Namwali Serpell—a Zambia-born writer and associate professor of English at UC Berkeley—made a literary splash this year with the publication of her first novel, The Old Drift. Called “extraordinary” by Salman Rushdie, “dazzling” by The New York Times, and compared to works by Tolstoy and Virgil, The Old Drift is an epic achievement by one of the most original voices writing today. 

 

Q: You’ve received such high praise for The Old Drift. Does all this acclaim put pressure on you now?

A: I’m very happy and grateful, of course. … For me, writing is a conversation with other people, be it those writers who’ve inspired or angered me, or the readers who will recognize my nods to texts they’ve also read—a communal literary history. I don’t feel pressure, because no one could ever sensibly ask me to replicate this monstropolous, idiosyncratic novel, nor to develop a “brand” based on it. What I feel, in fact, is a greater sense of freedom.

 

Q: How did you tell a story that both captures the particulars of Zambia and speaks to the human condition in general?

A: Every work of literature is both particular and universal. This is built into the dual nature of language, which is colored by our individual experiences, but works as a shared medium of communication.

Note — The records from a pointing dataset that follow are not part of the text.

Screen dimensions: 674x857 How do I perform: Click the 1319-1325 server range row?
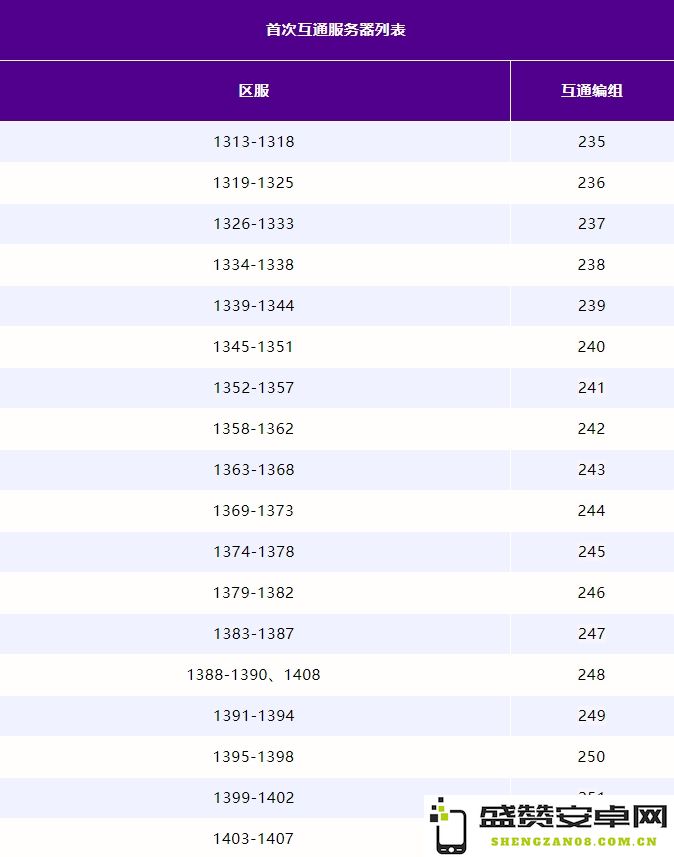(337, 183)

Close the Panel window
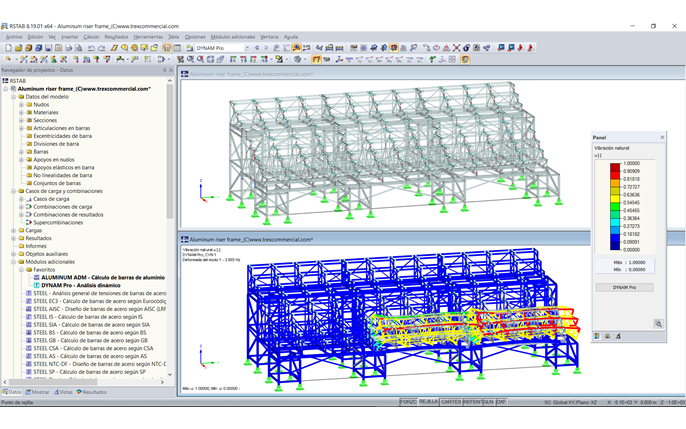pyautogui.click(x=662, y=138)
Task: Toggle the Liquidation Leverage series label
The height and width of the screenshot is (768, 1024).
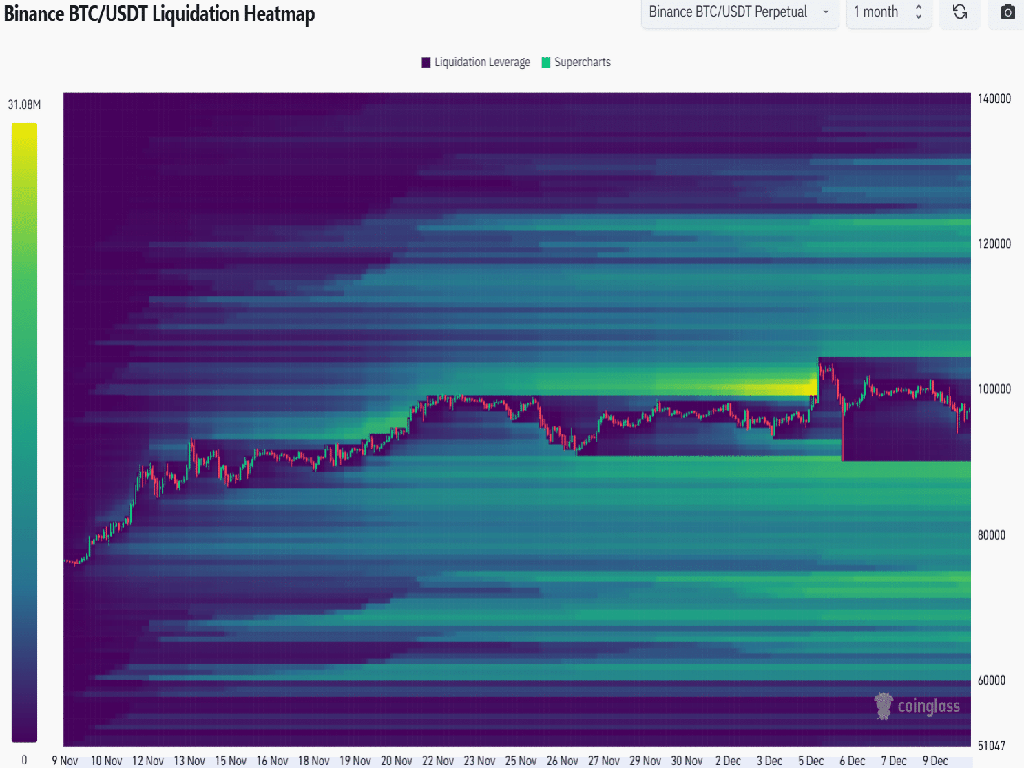Action: pos(482,62)
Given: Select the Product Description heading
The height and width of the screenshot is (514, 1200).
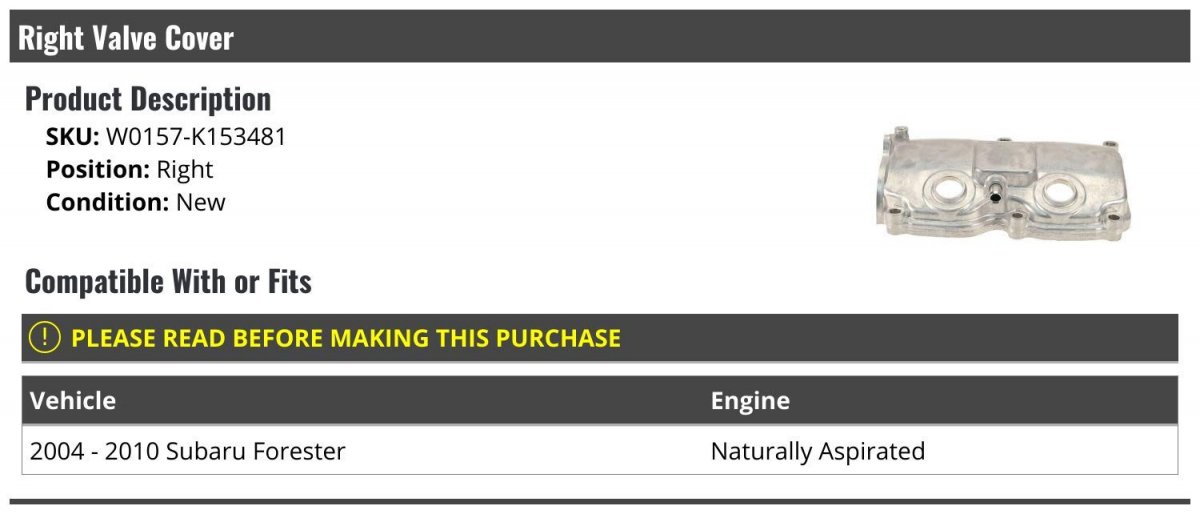Looking at the screenshot, I should tap(148, 99).
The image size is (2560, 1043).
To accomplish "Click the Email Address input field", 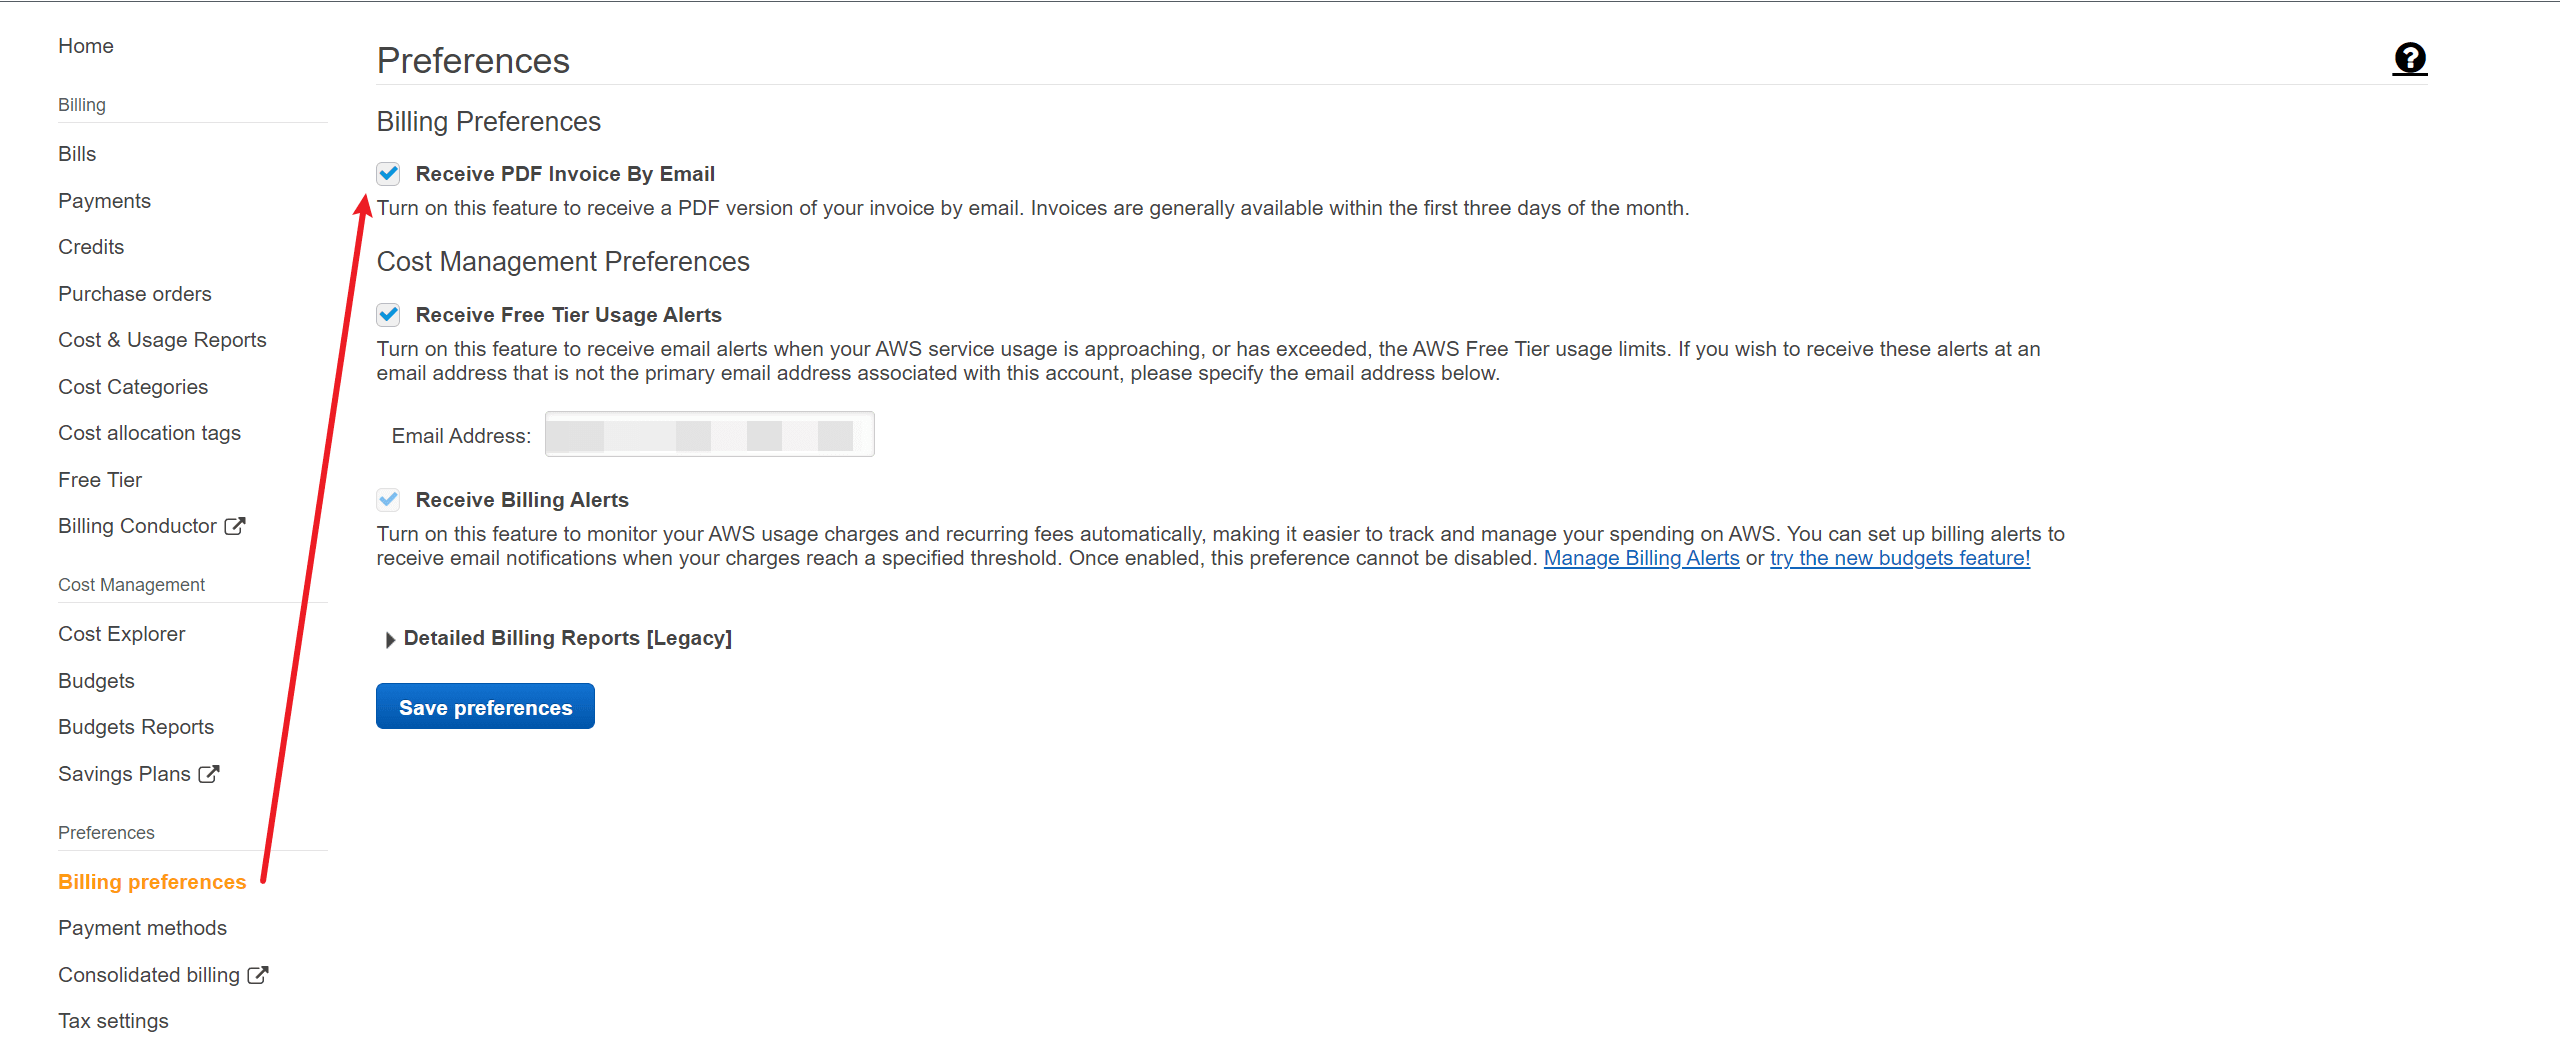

What has long been considered “universal” is the default portrayal of a white, male, straight hero, but that is in fact deeply particular (a minority subset, statistically speaking), “familiar” to the rest of the world only because we’ve been fed it for centuries.

 

Q: How do you balance your work as a professor with your writing?

A: I write on the weekends, in the summers, and when I’m on sabbatical. I have to separate the two kinds of work, or I find myself writing a kind of meta-prose: an analysis of the story I’m trying to write rather than the story itself. ... Working with students, especially editing their prose, is helpful in that it often reminds me to follow my own advice. And it’s inspiring to see students encounter literary effects for the first time and then learn how to create them themselves.

 

Q: What is your next writing project?

A: I have two nonfiction projects in the works: a book about why I love-hate American Psycho, and a book about strange faces. I have five other novels I want to write, including one that I worked on for about five years and that is sitting in a drawer, waiting to be dusted off and reforged in the cool fires of retrospect.

 

Q: What’s your ideal East Bay day?

A: Sitting on the steps under the Berkeley Campanile on a hot, clear day, looking out at the view of the Golden Gate Bridge.